DATA LISTING: Begin

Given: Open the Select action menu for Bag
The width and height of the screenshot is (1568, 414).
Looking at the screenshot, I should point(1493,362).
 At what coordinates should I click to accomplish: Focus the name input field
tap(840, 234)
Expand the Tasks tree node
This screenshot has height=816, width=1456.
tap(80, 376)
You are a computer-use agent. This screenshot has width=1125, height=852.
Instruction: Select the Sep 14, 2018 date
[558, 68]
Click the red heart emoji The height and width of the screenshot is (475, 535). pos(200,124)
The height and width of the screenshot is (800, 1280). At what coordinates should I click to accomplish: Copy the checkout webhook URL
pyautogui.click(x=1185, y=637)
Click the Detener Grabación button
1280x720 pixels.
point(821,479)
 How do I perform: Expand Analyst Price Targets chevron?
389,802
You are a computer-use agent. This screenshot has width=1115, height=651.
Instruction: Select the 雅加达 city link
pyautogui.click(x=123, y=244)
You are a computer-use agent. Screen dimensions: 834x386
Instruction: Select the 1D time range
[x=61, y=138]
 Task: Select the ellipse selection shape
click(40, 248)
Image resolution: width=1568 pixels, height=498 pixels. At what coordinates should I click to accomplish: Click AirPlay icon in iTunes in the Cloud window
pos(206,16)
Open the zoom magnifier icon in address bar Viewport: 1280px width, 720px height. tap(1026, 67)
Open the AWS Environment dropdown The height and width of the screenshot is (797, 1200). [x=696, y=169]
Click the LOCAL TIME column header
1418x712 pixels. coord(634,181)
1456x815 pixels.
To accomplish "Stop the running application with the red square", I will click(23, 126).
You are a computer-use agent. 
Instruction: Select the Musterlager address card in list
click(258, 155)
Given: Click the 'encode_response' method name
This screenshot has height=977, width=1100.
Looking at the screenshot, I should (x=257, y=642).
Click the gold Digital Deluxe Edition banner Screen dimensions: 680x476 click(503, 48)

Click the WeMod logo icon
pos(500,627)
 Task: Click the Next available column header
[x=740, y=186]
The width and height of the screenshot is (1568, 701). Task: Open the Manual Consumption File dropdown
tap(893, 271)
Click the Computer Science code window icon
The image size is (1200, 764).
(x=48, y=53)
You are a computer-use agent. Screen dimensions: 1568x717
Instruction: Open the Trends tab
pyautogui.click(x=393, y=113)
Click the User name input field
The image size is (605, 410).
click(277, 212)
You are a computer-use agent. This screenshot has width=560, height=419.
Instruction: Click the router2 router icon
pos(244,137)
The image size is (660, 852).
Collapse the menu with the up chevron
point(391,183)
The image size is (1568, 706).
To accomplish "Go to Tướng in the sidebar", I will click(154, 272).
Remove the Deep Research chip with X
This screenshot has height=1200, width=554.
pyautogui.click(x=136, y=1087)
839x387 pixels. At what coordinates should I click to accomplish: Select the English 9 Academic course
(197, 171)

DATA LISTING: End

## DIRECTIONS
Print each entry precisely. Include every line.

## ANSWER TO THIS TASK
Given: Open the Select action menu for Bag
The width and height of the screenshot is (1568, 414).
Looking at the screenshot, I should point(1493,362).
 At what coordinates should I click to accomplish: Focus the name input field
tap(840, 234)
Expand the Tasks tree node
This screenshot has height=816, width=1456.
tap(80, 376)
You are a computer-use agent. This screenshot has width=1125, height=852.
Instruction: Select the Sep 14, 2018 date
[558, 68]
Click the red heart emoji The height and width of the screenshot is (475, 535). pos(200,124)
The height and width of the screenshot is (800, 1280). At what coordinates should I click to accomplish: Copy the checkout webhook URL
pyautogui.click(x=1185, y=637)
Click the Detener Grabación button
1280x720 pixels.
point(821,479)
 How do I perform: Expand Analyst Price Targets chevron?
389,802
You are a computer-use agent. This screenshot has width=1115, height=651.
Instruction: Select the 雅加达 city link
pyautogui.click(x=123, y=244)
You are a computer-use agent. Screen dimensions: 834x386
Instruction: Select the 1D time range
[x=61, y=138]
 Task: Select the ellipse selection shape
click(40, 248)
Image resolution: width=1568 pixels, height=498 pixels. At what coordinates should I click to accomplish: Click AirPlay icon in iTunes in the Cloud window
pos(206,16)
Open the zoom magnifier icon in address bar Viewport: 1280px width, 720px height. tap(1026, 67)
Open the AWS Environment dropdown The height and width of the screenshot is (797, 1200). [x=696, y=169]
Click the LOCAL TIME column header
1418x712 pixels. coord(634,181)
1456x815 pixels.
To accomplish "Stop the running application with the red square", I will click(23, 126).
You are a computer-use agent. 
Instruction: Select the Musterlager address card in list
click(258, 155)
Given: Click the 'encode_response' method name
This screenshot has height=977, width=1100.
Looking at the screenshot, I should (x=257, y=642).
Click the gold Digital Deluxe Edition banner Screen dimensions: 680x476 click(503, 48)

Click the WeMod logo icon
pos(500,627)
 Task: Click the Next available column header
[x=740, y=186]
The width and height of the screenshot is (1568, 701). Task: Open the Manual Consumption File dropdown
tap(893, 271)
Click the Computer Science code window icon
The image size is (1200, 764).
(x=48, y=53)
You are a computer-use agent. Screen dimensions: 1568x717
Instruction: Open the Trends tab
pyautogui.click(x=393, y=113)
Click the User name input field
The image size is (605, 410).
click(277, 212)
You are a computer-use agent. This screenshot has width=560, height=419.
Instruction: Click the router2 router icon
pos(244,137)
The image size is (660, 852).
Collapse the menu with the up chevron
point(391,183)
The image size is (1568, 706).
To accomplish "Go to Tướng in the sidebar", I will click(154, 272).
Remove the Deep Research chip with X
This screenshot has height=1200, width=554.
pyautogui.click(x=136, y=1087)
839x387 pixels. At what coordinates should I click to accomplish: Select the English 9 Academic course
(197, 171)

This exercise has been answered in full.